Bankovic v Belgium

Date12 December 2001
CourtEuropean Court of Human Rights
European Court of Human Rights (Grand Chamber).

(Wildhaber, President; Palm, Rozakis, Ress, Costa, Jörundsson, Caflisch, Kūris, Cabral Barreto, Türmen, Stráznická, Bîrsan, Casadevall, Hedigan, Thomassen, Baka and Traja, Judges)

Banković
and
Belgium and Others1

Human rights — Nature and scope of human rights treaties — European Convention on Human Rights, 1950 — Article 1 — Duty of parties to secure the rights and freedoms under the Convention to persons within their jurisdiction — Extent of jurisdiction — Persons outside the territory of a Contracting State — Whether within its jurisdiction — Interpretation of the Convention — Requirement that Convention be interpreted in accordance with international law — Convention as part of the system of international law

Human rights — Protection in time of armed conflict — Relationship between human rights and international humanitarian law — Right to life — Bombardment of target in foreign State during armed conflict — Whether capable of amounting to violation of the right to life — European Convention on Human Rights, 1950, Article 2

Jurisdiction — Concept of jurisdiction in international law — Jurisdiction primarily territorial — Circumstances in which jurisdiction of State extends beyond its borders — Whether persons affected by military action taken by one State in the territory of another fall within the jurisdiction of the former State

Treaties — Interpretation — Vienna Convention on the Law of Treaties, 1969, Articles 31 and 32 — Applicability to interpretation of the European Convention on Human Rights, 1950 — Ordinary meaning of words used — Subsequent practice — Relevance of travaux préparatoires — Convention as a living instrument

War and armed conflict — Law applicable to armed conflict — Human rights law — Relationship with international humanitarian law

Summary: The facts:—Between 24 March and 8 June 1999 air force units from the Member States of the North Atlantic Treaty Organization (‘NATO’) attacked targets in the Federal Republic of Yugoslavia (‘the FRY’) in response to attacks by the FRY Government on the population of Kosovo, a province of Serbia. During the NATO air attacks, a building in Belgrade, which housed the studios of Radio Television Serbia (‘RTS’), was bombed. Sixteen people in the building were killed and another sixteen were injured. The applicants, relatives of some of those killed and one of the injured survivors, brought proceedings before the European Court of Human Rights against the seventeen Member States of NATO which were also parties to the European Convention on Human Rights, 1950.2 The applicants maintained that the attack on the RTS building violated Articles 2 (right to life), 10 (freedom of expression) and 13 (right to an effective remedy) of the Convention.

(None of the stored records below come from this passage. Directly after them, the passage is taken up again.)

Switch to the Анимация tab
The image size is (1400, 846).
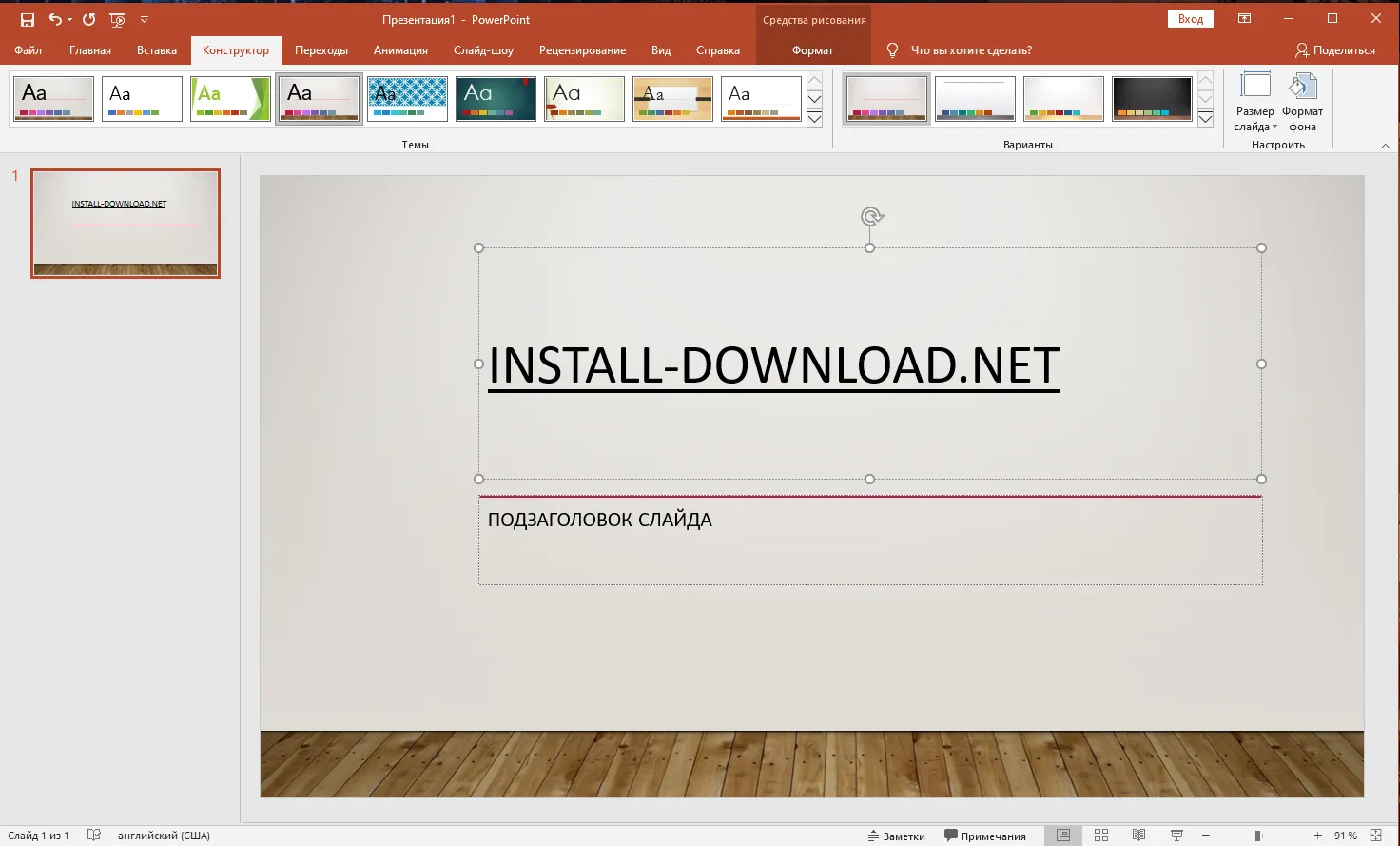click(x=400, y=50)
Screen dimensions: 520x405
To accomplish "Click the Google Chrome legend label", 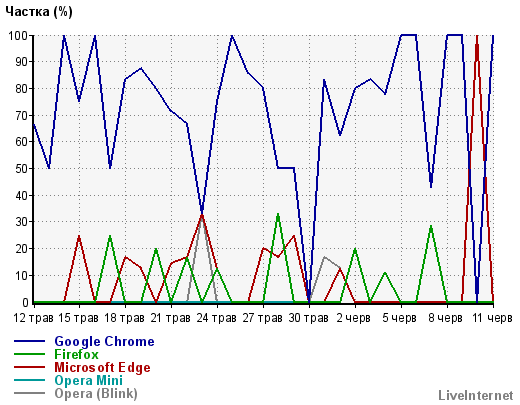I will point(104,342).
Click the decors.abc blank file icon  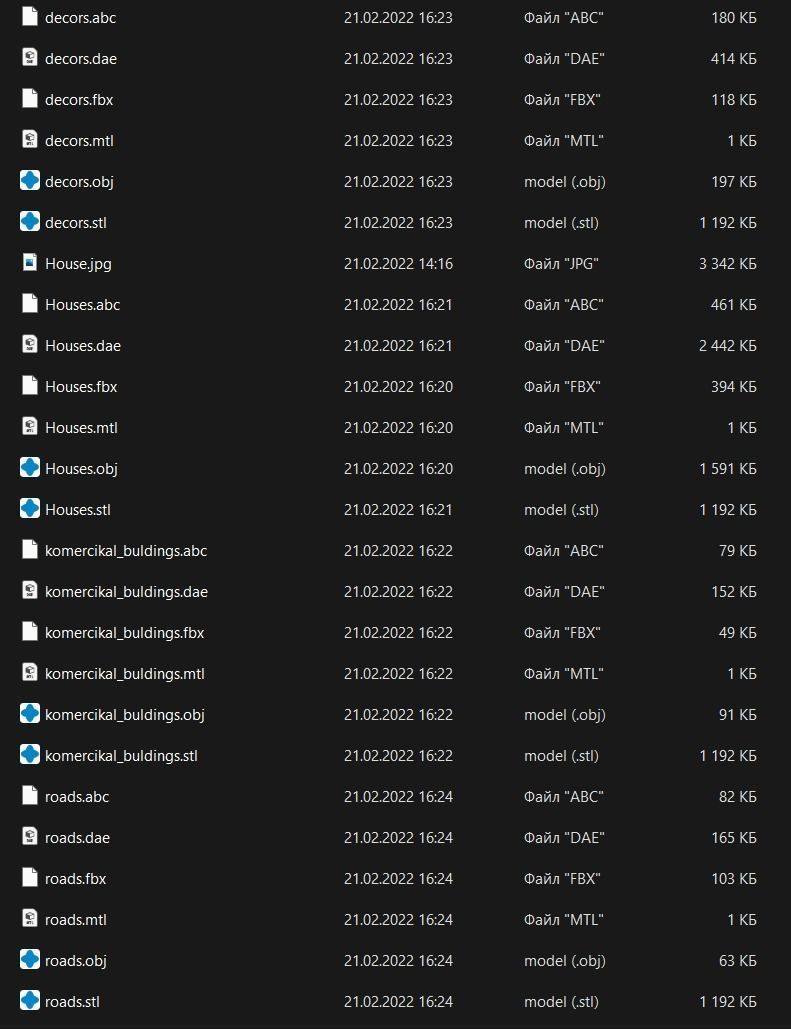[30, 17]
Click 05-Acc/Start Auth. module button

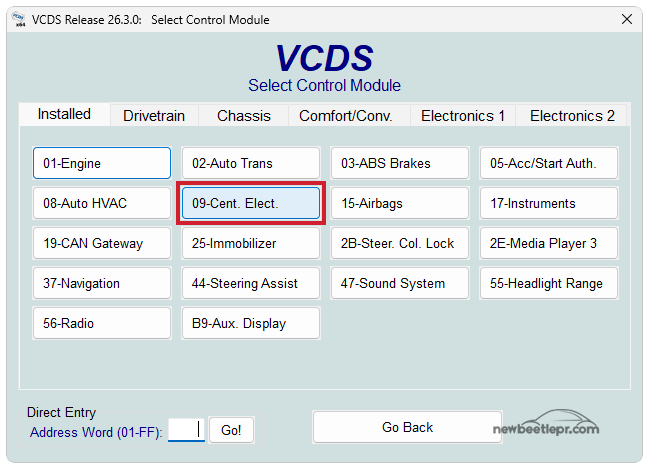click(549, 163)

The Respondent States challenged the admissibility of the application and the Grand Chamber decided to hold a separate hearing on the issue of admissibility. The Respondent States maintained that the application was inadmissible ratione personae, because it fell outside the scope of the Convention as defined by Article 1, which provided that ‘the High Contracting Parties shall secure to everyone within their jurisdiction the rights and freedoms defined in Section I of this Convention’. According to the respondents, the applicants and their relatives, who were in the territory of the FRY, a State not party to the Convention, at the time of the attack did not come within the jurisdiction of any of the Respondent States at that time and were accordingly not within the scope of the Convention. The respondents also maintained that the Monetary GoldINTL principle3 precluded the Grand Chamber from deciding the case, because the rights of Canada and the United States of America would necessarily be affected by the decision and those States were not parties to the proceedings. Hungary, Italy and Poland also submitted that the applicants had failed to exhaust domestic remedies as required by Article 35 of the Convention. France argued that the attack was imputable to NATO, not to the individual Member States.4

The applicants maintained that the jurisdiction of a State was not confined to its territory and that Article 1 should be read as extending the protection of the Convention to those killed and injured in the RTS building on the ground that the Respondent States had effective control of the airspace over Belgrade at the time of the attack. Alternatively they argued that, since the deaths and injuries sustained in the attack had resulted from acts performed in the territory

of one or more of the Respondent States, the case fell within the principle in Soering v. United KingdomINTL.5

Held (unanimously):—The application was inadmissible. The applicants and their relatives were not within the jurisdiction of the Respondent States.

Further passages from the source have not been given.